Gruta de Maquiné (MG-0243) (English: Maquiné Grotto), also Lapa Nova de Maquiné, is the oldest and one of the most commercially visited cave systems in Brazil. It is located about 5 km from Cordisburgo and 143 km northwest of Belo Horizonte, in the State of Minas Gerais. The network has seven chambers with a total length of 650 m (linear) and unevenness of the ground of only 18 m. Safety measures like lighting, walkways and handrails are in place, and experienced local guides are available.

==Description==

===Geography===
Maquiné faces north, with a portico shaped in the form of a shallow arch with width of approximately 18 m and height of only 8 m. The main axis of the cave system runs north to south, 438.91 m long at its greatest extent. With an internal temperature ranging from 26 to 27 C, it is essentially horizontal, forming a continuous gallery with an average width of 9 to 12 m and height of 15 to 18 m. The main compositional substance is calcium carbonate, with other minerals such as silica, gypsum, quartz and iron also present.

===Morphology===
The grotto features wide halls and a variety of speleothematic structures, and it likely accommodated a considerable volume of water in the past.
- First chamber, called "Vestibulo" ("Entrance Hall"), is fully illuminated by the natural light coming from the entrance of the cave. It measures 27 m in length, 20 m in width and contains numerous stalagmites that rise from the ground. The most distant of them are heaped in a single group that rises up to the upper dome, forming a back wall where two large blocks of quartz detach from the huge layer of the same mineral.
- Second Chamber, called "Sala das Colunas" ("Room of Columns"), is 37 m long by 22.5 m width. Masses of stalagmites that rise up to the dome link this wall to that which separates the preceding chamber. Other masses have risen as the first, leaving only a descent. The layer of stalagmites here formed was punctured so that the nitrogenous component contained therein might be extracted. This layer contains a large quantity of small bones and teeth.
- Third chamber, called "Altar" or "Trono" ("Altar", or "Throne"), is 67 m long, 35 m wide and 15 m high.
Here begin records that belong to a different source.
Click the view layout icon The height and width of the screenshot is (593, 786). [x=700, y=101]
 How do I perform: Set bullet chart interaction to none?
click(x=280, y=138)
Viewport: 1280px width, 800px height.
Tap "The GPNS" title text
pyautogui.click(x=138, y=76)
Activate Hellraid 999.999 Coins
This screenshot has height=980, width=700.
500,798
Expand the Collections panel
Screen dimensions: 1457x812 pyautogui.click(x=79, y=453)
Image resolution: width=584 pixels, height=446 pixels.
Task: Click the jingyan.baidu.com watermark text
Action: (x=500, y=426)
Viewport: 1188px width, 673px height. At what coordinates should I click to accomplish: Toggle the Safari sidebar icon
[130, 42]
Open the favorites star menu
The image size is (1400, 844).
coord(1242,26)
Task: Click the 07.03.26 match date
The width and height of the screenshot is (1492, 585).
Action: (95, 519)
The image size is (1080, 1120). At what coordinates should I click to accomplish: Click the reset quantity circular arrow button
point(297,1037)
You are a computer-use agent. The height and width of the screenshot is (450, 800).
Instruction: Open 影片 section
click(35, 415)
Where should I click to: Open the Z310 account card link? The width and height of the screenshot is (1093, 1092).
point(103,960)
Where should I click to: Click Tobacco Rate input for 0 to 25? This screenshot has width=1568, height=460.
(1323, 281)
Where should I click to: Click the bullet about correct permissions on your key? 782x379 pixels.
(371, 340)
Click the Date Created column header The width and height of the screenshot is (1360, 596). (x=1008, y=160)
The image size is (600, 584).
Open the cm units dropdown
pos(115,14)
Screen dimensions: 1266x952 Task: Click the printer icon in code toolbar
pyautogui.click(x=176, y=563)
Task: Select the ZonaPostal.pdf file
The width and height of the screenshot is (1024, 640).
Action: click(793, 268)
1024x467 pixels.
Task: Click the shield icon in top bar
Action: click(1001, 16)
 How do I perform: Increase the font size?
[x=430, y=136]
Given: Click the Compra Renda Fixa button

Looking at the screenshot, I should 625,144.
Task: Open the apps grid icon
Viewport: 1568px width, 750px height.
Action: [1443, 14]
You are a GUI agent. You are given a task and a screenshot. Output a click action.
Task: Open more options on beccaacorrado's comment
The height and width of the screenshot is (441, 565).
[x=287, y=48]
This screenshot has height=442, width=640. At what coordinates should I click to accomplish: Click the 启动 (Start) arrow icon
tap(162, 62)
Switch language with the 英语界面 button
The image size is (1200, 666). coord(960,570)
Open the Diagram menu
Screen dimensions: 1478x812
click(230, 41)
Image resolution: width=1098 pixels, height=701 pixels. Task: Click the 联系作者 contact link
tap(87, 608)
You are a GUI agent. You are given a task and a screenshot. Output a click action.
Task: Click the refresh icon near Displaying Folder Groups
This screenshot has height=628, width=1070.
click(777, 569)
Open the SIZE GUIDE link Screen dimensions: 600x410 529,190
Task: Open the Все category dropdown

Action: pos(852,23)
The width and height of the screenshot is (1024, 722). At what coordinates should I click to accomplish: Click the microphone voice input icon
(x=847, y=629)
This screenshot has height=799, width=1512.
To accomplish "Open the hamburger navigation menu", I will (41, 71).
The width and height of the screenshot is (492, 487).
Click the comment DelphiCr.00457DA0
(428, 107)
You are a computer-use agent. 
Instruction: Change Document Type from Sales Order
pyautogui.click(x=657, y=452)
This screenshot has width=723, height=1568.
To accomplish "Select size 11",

A group of stalagmites which separates this chamber from the preceding one form a bouquet on both sides, creating a niche arranged like an amphitheater in whose entry, a 7.5 m high figure resembling a bear on a pedestal is displayed.
- Fourth chamber, called "Carneiro" ("Lamb"), measures 18 m long, 20 m wide and 11 m high. It distinguishes itself from all the other chambers mostly by the gypsum powder covering the ground. Also noticeable in this room, besides the figure of a lamb, is an imposing figure resembling a gigantic mushroom.
- Fifth chamber, called "Salão das Piscinas" ("Hall of Pools"), measuring 23.5 m in length and width and 18 m in height, forms the deepest part of the cave. In the center of this cavern is a large basin about 1.5 m deep whose walls are covered with delicate crystals of fluorspar limestone. Large masses of stalagmites resembling ancient statues in a Roman bath adorn the opposite edges of the basin.
- Sixth chamber, called "Salão das Fadas" ("Hall of the Fairies"), is 13 m long and 15 m high. In this room bones of large animals, including the remains of a mammoth have been found. In the background of this chamber there is a passage to another room and a limpid cascade which has condensed itself into bright alabaster. The whole chamber and all the figures existing in it are decorated with a delicate crust of crystals of calcium carbonate, sometimes of the purest white, sometimes differently colored. The splendid reflections produced by the light illuminating the many facets of this crystal, dazzle the eye of those who gaze at this imagery and with it, see themselves transported to a fairy-like palace. Dr. Lund said: "My eyes have never seen anything more beautiful and magnificent in the domains of nature and art."
- Seventh chamber is divided into two parts. The first one is referred to as "Salão do Dr. Lund" ("Dr. Lund's Hall"), and is considered the most important of the chambers by the amount of bones that it contains. It is 42 meters long, 22 meters wide and 15 meters high. It leads downwards and forms many watersheds along the way. In the middle of the chamber there is a 60-centimeter-wide by 4.5-meter-deep coverage through which all excess of water is drained out of the cave. The second chamber is called "Salão do Cemitério" ("Cemetery Hall"), which is the largest of the chambers in the cave measuring 162.5 meters long by 56 meters wide. It is coated with a crumbly layer of plaster powder stalagmites which covers the ground, piling up to the ceiling.

===Paleontology===
Considered as the "cradle" of paleontology in the country, the grotto was discovered in 1825 by farmer Joaquim Maria Maquiné, then the landowner. It is widely known for its paleontological importance detected initially by Peter Clausen and the Danish naturalist Peter Wilhelm Lund who scientifically first explored it in 1834. Dr. Lund remained inside the cave nearly two years doing his research on the Brazilian paleontology, describing all the chambers, explaining the formation of stalagmites and stalactites and examining human remains and petrifaction of animals from the Quaternary period. Among others, he found fossilized skeletons of birds with an extraordinary curvature of up to three meters and the Nothrotherium maquinense, the smallest and most emblematic of the terrestrial sloths which he found in 1835 when he first explored the cave.

In 1868, after more than 30 years after the exploration of the cave, Lund wished to return to Cordisburgo and show the Duke of Saxe who visited the country, the natural beauty of this huge cave.